La parole présidentielle a une vertu : elle crée à vitesse grand V des spécialistes du droit. Après l’affaire de la déchéance de nationalité, qui a produit en deux mois plus d’experts de l’apatridie que la France n’en avait jamais compté, le dossier Notre-Dame-des-Landes pourrait avoir le même effet en matière de droit des collectivités locales.
L'annonce, jeudi soir, par François Hollande, de la tenue d'un «référendum local» sur la pertinence de bâtir ou non une nouvelle aérogare dans la région nantaise a déclenché moult commentaires. «Fausse bonne idée»,«infaisable juridiquement», «enfumage», etc. Constatant la paralysie de ce dossier, à l'arrêt depuis fin 2012, le chef de l'Etat espérait trouver une porte de sortie. Place à la démocratie directe afin que «l'on sache exactement ce que veut la population, a-t-il martelé. Si c'est oui, alors tout le monde devra accepter cette décision. Si c'est non, l'Etat en tirera les conséquences.»
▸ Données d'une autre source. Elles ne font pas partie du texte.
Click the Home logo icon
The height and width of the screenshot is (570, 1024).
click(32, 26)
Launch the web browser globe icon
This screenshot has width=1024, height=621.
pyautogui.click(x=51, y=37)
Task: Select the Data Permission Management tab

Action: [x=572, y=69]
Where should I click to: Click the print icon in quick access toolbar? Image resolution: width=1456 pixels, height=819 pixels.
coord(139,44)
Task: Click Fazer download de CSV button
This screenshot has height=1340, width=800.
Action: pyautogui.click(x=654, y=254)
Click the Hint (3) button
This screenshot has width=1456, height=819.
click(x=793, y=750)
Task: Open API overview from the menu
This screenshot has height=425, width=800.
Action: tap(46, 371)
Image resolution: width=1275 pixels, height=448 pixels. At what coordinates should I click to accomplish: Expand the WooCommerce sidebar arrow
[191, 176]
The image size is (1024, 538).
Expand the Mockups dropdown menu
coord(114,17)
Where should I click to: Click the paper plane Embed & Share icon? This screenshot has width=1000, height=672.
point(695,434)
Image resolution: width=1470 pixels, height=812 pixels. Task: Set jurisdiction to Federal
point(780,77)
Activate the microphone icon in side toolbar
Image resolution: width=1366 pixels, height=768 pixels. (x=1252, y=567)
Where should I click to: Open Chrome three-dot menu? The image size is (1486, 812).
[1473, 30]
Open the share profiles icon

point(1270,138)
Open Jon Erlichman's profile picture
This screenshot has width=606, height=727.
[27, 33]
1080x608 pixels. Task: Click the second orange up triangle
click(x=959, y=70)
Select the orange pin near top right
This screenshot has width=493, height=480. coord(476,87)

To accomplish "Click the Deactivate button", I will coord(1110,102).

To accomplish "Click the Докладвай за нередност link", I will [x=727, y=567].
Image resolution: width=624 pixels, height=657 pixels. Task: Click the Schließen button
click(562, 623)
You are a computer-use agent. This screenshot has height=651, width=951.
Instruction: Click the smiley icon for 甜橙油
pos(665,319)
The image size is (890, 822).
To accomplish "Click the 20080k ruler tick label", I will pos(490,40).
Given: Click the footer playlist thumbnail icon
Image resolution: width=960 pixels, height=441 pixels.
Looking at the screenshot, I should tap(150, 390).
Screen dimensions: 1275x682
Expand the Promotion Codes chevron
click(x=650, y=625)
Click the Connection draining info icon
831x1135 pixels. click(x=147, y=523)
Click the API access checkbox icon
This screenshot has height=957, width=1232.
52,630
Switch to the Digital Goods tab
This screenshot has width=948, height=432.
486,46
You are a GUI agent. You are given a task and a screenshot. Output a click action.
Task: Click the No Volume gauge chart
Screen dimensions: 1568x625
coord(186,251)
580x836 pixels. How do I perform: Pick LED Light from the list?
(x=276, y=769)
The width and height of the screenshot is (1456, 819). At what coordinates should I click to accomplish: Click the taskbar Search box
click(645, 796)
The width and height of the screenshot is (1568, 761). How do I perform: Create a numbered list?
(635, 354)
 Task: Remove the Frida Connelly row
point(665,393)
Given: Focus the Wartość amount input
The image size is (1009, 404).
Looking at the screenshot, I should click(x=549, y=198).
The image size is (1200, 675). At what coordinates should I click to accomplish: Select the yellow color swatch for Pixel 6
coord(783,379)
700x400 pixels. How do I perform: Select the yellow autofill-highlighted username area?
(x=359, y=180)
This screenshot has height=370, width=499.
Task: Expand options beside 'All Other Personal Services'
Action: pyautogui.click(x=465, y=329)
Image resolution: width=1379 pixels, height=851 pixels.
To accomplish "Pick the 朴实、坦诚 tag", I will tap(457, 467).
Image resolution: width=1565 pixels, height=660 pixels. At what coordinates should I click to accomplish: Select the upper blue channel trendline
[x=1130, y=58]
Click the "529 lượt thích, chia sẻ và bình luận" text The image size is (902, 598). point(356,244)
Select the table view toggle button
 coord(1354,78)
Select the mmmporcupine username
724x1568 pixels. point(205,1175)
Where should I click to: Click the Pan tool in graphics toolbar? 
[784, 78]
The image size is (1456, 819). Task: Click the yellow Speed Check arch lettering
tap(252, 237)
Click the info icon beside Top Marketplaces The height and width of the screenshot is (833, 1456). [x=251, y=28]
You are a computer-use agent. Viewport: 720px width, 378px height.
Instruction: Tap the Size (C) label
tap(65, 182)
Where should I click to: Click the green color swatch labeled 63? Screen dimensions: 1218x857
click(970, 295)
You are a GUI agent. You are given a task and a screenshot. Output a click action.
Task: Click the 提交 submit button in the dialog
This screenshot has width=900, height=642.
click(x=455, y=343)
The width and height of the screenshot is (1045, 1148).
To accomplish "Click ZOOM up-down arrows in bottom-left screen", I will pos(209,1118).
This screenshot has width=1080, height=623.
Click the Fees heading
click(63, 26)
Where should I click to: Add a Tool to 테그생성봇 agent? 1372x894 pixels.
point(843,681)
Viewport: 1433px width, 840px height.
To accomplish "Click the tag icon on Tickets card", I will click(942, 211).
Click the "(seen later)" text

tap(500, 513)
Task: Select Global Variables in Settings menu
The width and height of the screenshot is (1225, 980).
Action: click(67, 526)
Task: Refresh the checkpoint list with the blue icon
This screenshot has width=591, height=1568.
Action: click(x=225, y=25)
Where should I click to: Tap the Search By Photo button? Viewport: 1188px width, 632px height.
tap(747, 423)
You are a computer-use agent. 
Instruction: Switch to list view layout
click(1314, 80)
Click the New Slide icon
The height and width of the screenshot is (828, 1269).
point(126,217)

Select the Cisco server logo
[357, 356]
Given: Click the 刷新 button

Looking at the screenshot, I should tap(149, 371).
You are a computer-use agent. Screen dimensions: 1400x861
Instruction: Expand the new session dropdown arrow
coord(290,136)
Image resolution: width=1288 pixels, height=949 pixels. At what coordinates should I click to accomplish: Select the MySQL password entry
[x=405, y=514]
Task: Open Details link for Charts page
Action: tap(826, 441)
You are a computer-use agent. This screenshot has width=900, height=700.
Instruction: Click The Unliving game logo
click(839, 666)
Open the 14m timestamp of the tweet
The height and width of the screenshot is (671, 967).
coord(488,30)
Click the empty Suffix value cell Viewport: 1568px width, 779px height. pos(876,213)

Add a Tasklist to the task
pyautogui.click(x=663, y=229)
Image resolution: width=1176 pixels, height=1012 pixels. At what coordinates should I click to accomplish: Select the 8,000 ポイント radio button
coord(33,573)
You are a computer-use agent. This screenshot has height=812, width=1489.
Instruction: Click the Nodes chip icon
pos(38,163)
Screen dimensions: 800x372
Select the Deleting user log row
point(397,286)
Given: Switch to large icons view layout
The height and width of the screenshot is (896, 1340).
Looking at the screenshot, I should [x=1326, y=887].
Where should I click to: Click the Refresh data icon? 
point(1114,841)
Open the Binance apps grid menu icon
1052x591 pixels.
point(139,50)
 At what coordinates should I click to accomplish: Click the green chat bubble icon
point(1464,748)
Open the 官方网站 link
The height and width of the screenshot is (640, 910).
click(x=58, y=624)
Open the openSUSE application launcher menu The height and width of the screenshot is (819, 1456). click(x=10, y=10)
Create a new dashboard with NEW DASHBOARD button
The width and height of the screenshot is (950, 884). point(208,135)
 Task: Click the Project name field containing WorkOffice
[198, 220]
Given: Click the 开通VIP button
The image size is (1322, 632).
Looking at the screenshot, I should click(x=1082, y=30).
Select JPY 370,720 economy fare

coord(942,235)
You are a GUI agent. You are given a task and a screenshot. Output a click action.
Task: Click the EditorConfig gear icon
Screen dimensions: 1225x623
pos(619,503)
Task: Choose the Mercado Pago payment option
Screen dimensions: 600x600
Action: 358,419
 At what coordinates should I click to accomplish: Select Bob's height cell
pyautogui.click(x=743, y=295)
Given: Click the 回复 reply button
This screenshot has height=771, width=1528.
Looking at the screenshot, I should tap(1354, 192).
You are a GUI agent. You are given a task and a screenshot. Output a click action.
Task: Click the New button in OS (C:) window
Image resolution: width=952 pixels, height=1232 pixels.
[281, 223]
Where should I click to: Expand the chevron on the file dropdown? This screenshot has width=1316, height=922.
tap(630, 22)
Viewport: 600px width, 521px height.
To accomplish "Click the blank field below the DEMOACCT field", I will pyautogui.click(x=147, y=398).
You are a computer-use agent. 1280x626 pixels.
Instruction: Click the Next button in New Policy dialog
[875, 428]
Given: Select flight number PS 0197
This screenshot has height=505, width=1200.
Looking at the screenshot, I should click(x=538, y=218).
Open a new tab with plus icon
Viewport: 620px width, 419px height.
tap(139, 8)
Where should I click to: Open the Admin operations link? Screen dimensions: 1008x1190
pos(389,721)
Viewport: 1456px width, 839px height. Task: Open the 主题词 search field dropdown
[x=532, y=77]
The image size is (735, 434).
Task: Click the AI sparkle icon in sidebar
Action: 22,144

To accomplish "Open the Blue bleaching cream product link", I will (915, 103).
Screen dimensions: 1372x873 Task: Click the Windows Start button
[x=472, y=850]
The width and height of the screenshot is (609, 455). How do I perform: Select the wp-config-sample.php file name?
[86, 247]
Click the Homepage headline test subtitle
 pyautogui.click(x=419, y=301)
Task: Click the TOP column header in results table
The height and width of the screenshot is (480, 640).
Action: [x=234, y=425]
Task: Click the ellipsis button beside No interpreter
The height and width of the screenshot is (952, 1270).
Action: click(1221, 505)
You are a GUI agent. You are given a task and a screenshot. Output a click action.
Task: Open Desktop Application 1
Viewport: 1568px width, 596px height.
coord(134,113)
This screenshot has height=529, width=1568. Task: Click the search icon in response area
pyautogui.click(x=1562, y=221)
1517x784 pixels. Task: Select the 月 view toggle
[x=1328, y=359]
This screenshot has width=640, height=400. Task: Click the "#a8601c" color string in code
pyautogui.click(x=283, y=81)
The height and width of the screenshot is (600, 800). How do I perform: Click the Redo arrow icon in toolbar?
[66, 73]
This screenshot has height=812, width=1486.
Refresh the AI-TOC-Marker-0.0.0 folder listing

Sur le papier, tout semble clair. En pratique, c'est beaucoup plus compliqué. «Le texte qui permettrait d'organiser ce qu'a annoncé le Président n'existe tout simplement pas aujourd'hui, résume Arnaud Gossement, avocat spécialiste des questions d'environnement. Un référendum local ne peut être organisé par une collectivité territoriale (commune, département ou région) que sur un sujet qui relève de sa compétence. Or, ce n'est pas le cas ici, puisque la décision a été prise par l'Etat. C'est lui qui a déclaré les travaux d'utilité publique.» L'hypothèse d'une «consultation locale», pour avis, est presque aussi improbable, pour la même raison.
Qu’en disent les partisans de l’aéroport ?
Bruno Retailleau, président LR de la région Pays de la Loire, ne s'est pas privé de tacler la proposition élyséenne : «Je ne joue pas le jeu. Ce n'est pas un jeu et il n'y a pas de règles.» Farouche partisan de l'aéroport, l'élu dénonce une «manœuvre dilatoire pour ne rien décider avant la présidentielle de 2017». Pour plusieurs membres des exécutifs locaux, qui ont voté quasi unanimement en faveur du projet depuis une dizaine d'années, la piste du référendum revient à bafouer leur légitimité. Ils rappellent que de nombreuses décisions de justice leur ont donné raison, même si plusieurs recours n'ont pas été tranchés.
Et les opposants ?
Pour des raisons différentes, ils s'avouent tout aussi circonspects. Françoise Verchère, ex-conseillère générale Front de gauche, la juge «faussement démocratique», craignant que le vote ne se résume à un «pour ou contre les zadistes», du nom de ces militants qui occupent le site censé accueillir l'aérogare. Raphaël Romi, professeur de droit engagé contre le projet, craint que «l'égalité des armes» ne soit pas respectée en l'absence de cadre juridique solide. Et de faire référence à la récente campagne pro-aéroport dans la presse, financée par la région à hauteur de 60 000 euros.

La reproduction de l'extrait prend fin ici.